Err, yeah, so the fact that GeomPrimitive doesn’t actually create the index until it’s needed allows you to “work around” this hardware limitation–in OpenGL, for certain drivers, in certain rendering modes. But for the most part, you’re not supposed to do that. You can’t really go beyond 16-bit indexes on current-generation hardware (although some OpenGL drivers will automatically remap this for you). DirectX simply doesn’t allow it.

Really, you’re just not supposed to stuff more than 65536 vertices into a single GeomPrimitive. Even though it works in some limited cases, it’s not optimal. One day this will be supported transparently, especially when there is hardware that can handle it.

The CycleData bit, by the way, is just the standard way that Panda stores data in its classes to implement pipelining–different versions of an object for the different stages of the graphics pipeline visible in different threads (not yet fully implemented).

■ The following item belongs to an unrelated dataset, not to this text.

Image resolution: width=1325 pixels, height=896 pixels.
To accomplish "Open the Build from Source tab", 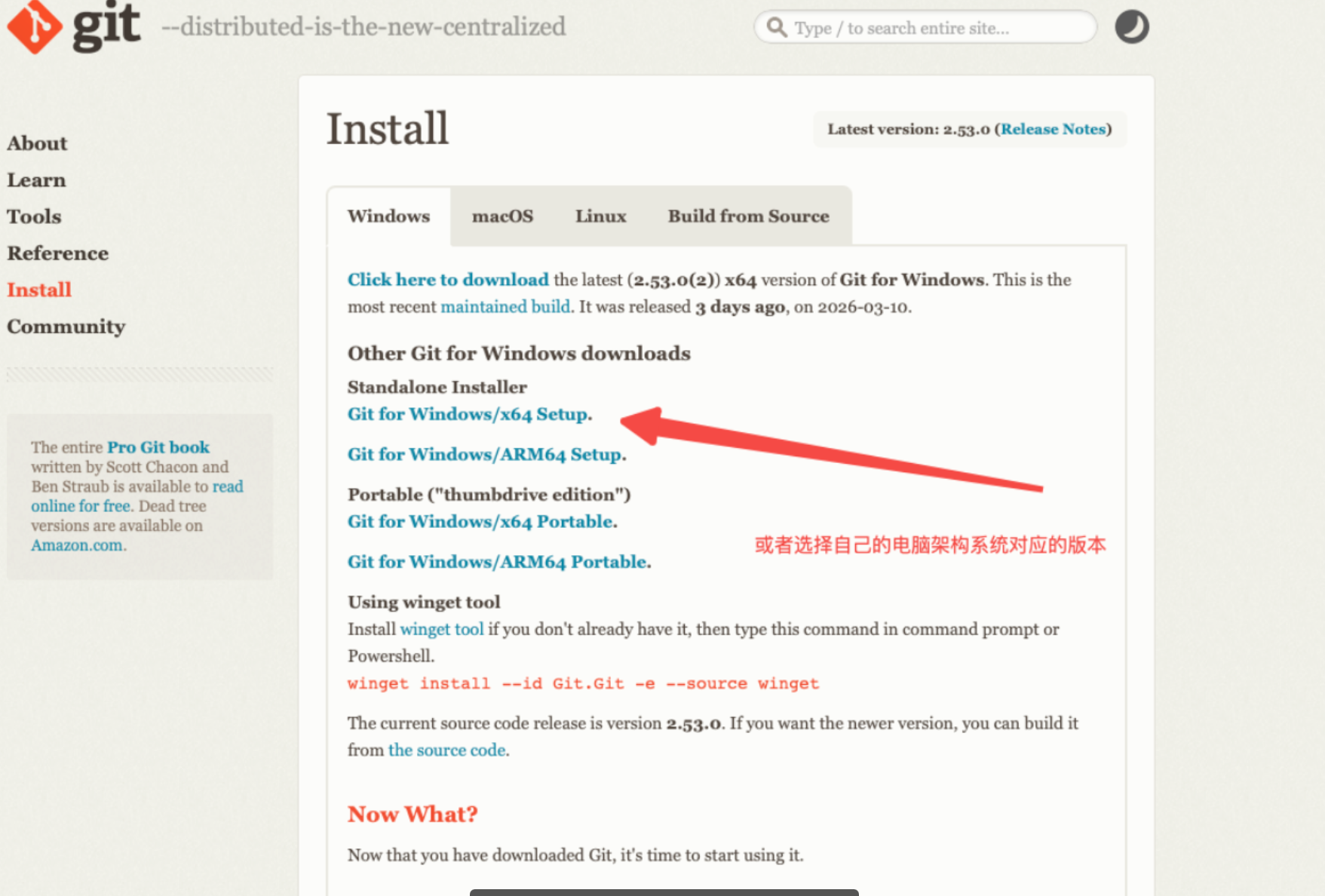I will coord(748,216).
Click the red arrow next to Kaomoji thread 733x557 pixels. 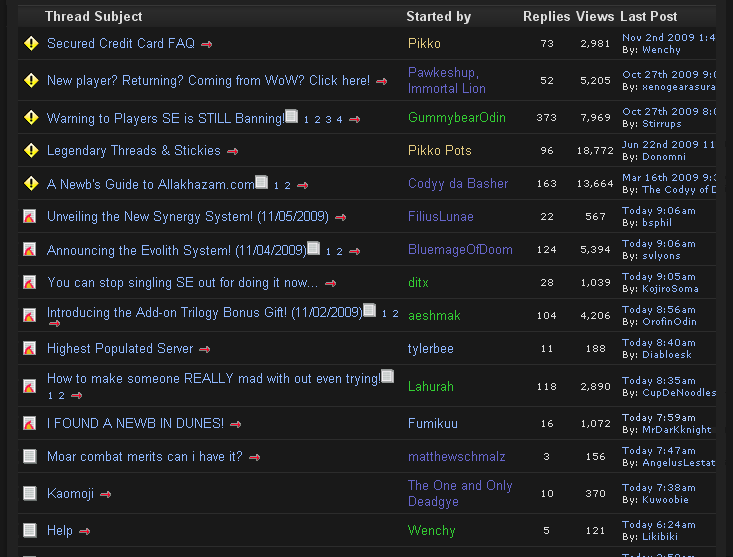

For the most part, you can treat things within a CycleData object as if they are things within the class itself.

David

Actually, you know what? I’m mistaken. DirectX does support more than 16-bit indexes.

So it might be safe to use this feature of Panda. But to do this, you have to explicitly tell your GeomPrimitive that you intend to use 32-bit indexes, like this:


primitive.setIndexType(GeomPrimitive.NTUint32)

Still, strictly speaking, you should not create a GeomPrimitive with more than base.win.getGsg().getMaxVerticesPerPrimitive() different vertices in it; and you should not create a GeomVertexArray with more than base.win.getGsg().getMaxVerticesPerArray() vertices in it. These limits are imposed by your hardware, and they may be different for different cards (or different drivers).

David

Great, thanks guys.

I actually started working on some improvements to the code, mainly for efficiency (in terms of framerate) which happen to include building the mesh out of multiple GeomPrimitive’s anyway. The mesh is so big (I’m now scaling it to 10 or 100 times the size it was in the currently released code, that’s scaling, not increasing the no. of triangles) that it can’t all fit on screen at once, so it is not the most efficient thing to have the whole mesh as one GeomPrimitive, even regardless of this index error.

So, it may be that the current development version I have can handle much larger height maps, I’ll try it sometime.